Power Asymmetry as Attack Surface

Rob Pinna Global Synthesis · Structural Risk · CTI

A pattern across well-documented breaches and across less-documented territories.

Marriott acquired a network and removed the people who could read it. MGM built a helpdesk operated by people who could not refuse the calls the policy was designed to refuse. Target drew a security boundary that did not include the contractors who held the keys to the back door. Booking.com built a trust architecture in which no actor in the chain could verify the actor next to them. DarkHotel found the place where every link in the business travel chain had already conceded the territory. Across the Maghreb, infrastructure is administered by people whose names appear on no contract, in scans that return clean because the methodology was built for a different geography, on devices sold for the price of a meal.

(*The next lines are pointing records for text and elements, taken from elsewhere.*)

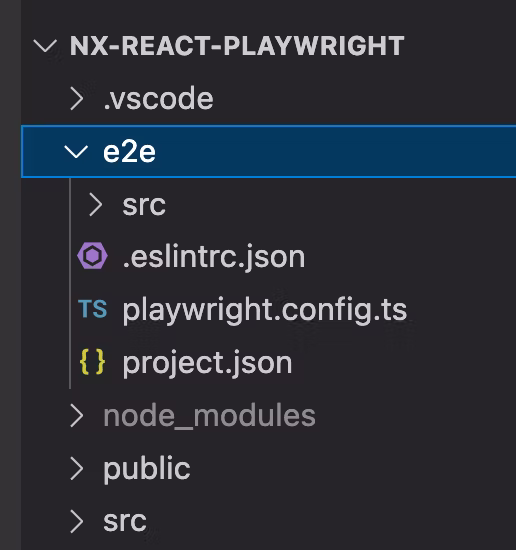This screenshot has width=516, height=550.
Task: Click the purple ESLint icon of .eslintrc.json
Action: (x=92, y=256)
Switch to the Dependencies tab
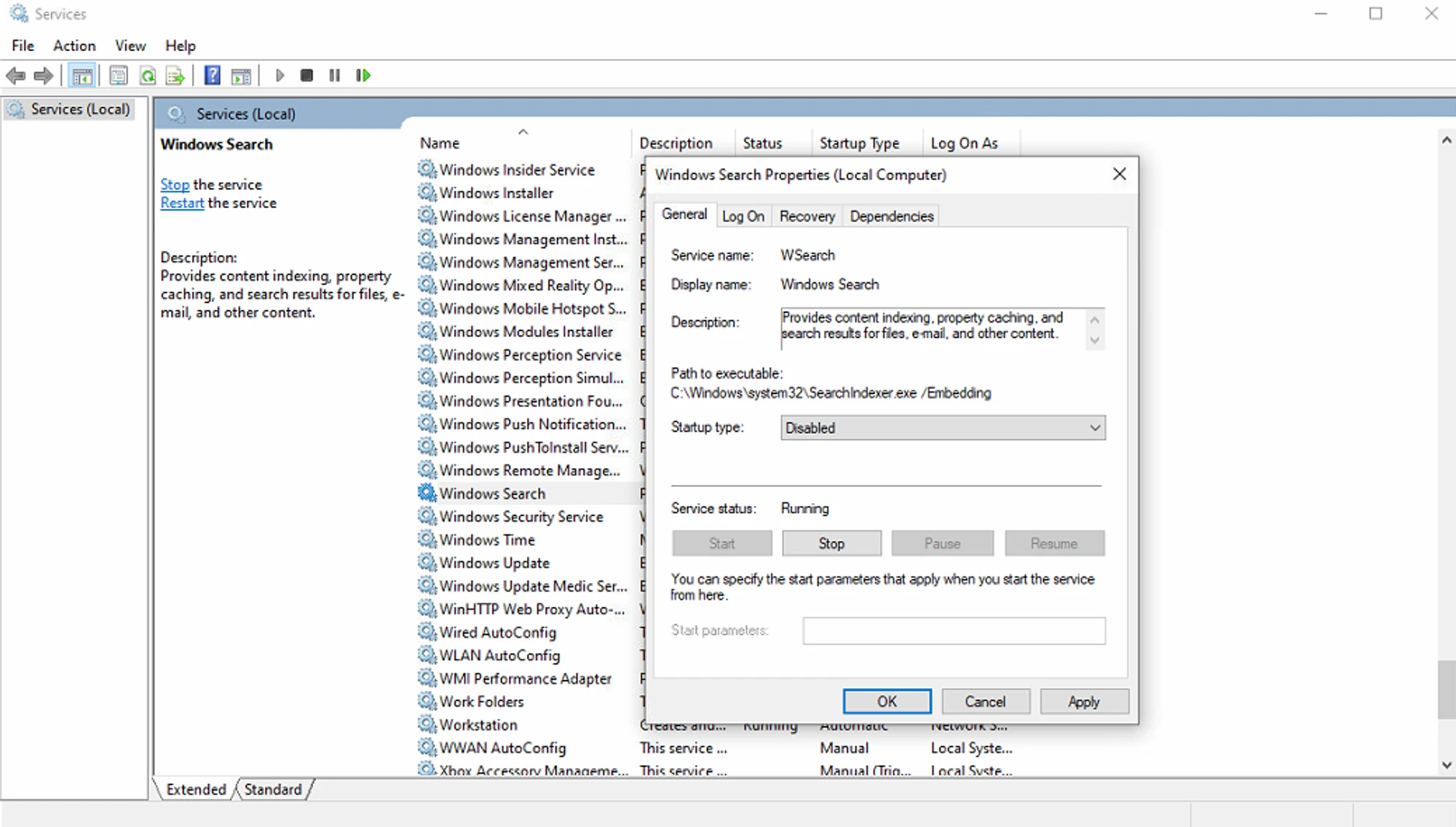Image resolution: width=1456 pixels, height=827 pixels. click(891, 216)
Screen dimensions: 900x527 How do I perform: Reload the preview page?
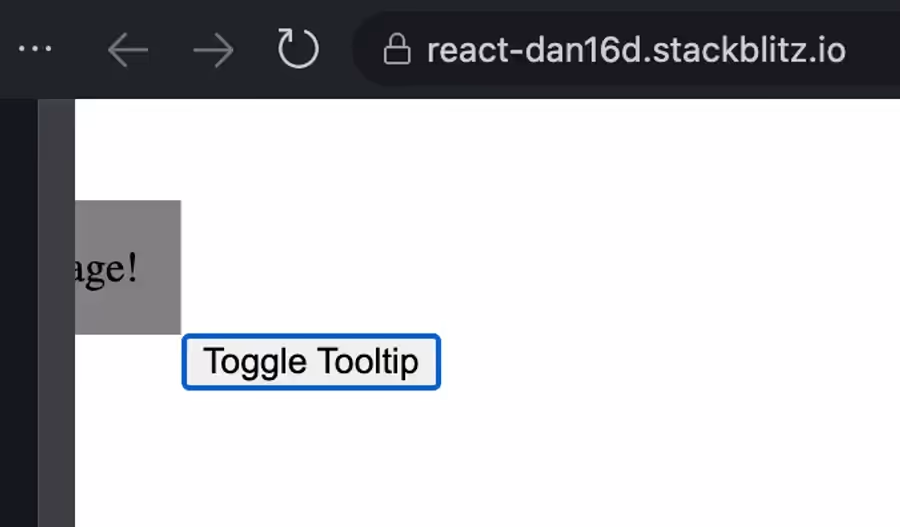(298, 49)
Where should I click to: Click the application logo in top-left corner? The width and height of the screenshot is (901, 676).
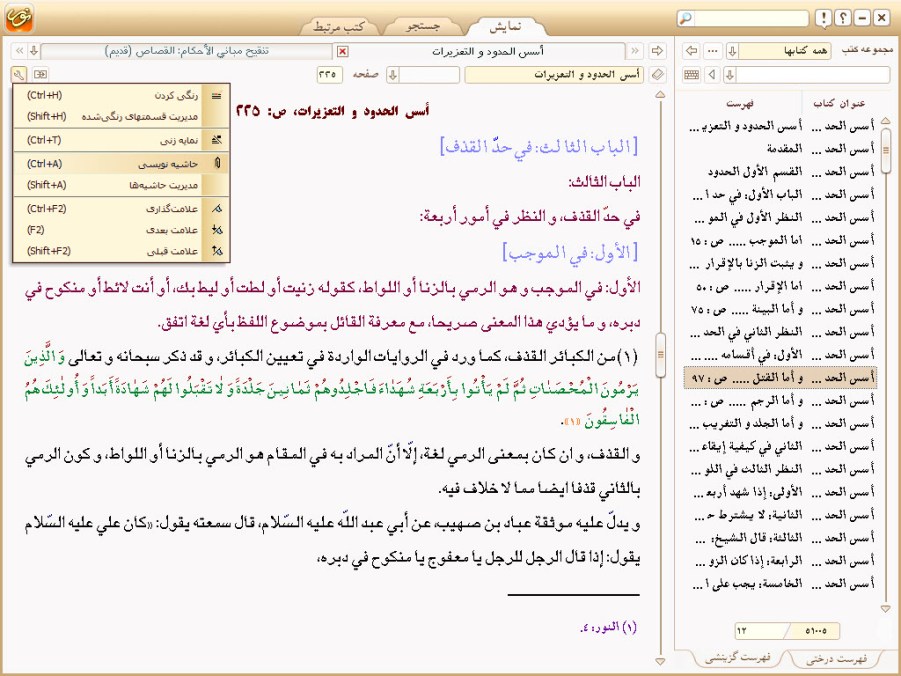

These cases are expressions of the same structural feature. Organisations and territories distribute power according to internal logic, which means they also distribute attention according to internal logic. The distribution of attention is the map of the security perimeter, and that map is rarely drawn by the people who would draw it differently.

Security work that addresses controls without addressing the asymmetries that produced the controls reproduces the same blind spots in stronger form. A helpdesk with new verification protocols is a helpdesk where the same call will succeed if it sounds important enough. A vendor portal with MFA is a vendor portal whose vendors are still treated as facilities. A network with EDR on every endpoint is a network whose institutional knowledge has been reduced to documentation no one has time to read. A scan with low exposure findings in a CGNAT region is a scan that returned what its tools could see.

The technical layer is observable, measurable, and addressable, and it is where most of the work goes. The layer below decides whether it holds.

That layer reads in the same way as a network: by people who spend enough time inside it to know which patterns are normal and which are not: the structure of the organisation, or the texture of a place.

The organisations and the analyses that get this right tend to share one feature: they do not separate the people who design the controls from the people who live inside them.

Note

This post is a synthesis. It introduces no new factual claims and relies entirely on the case material established in the preceding posts in this series. Each case reference is a shorthand for material sourced and documented in its own post.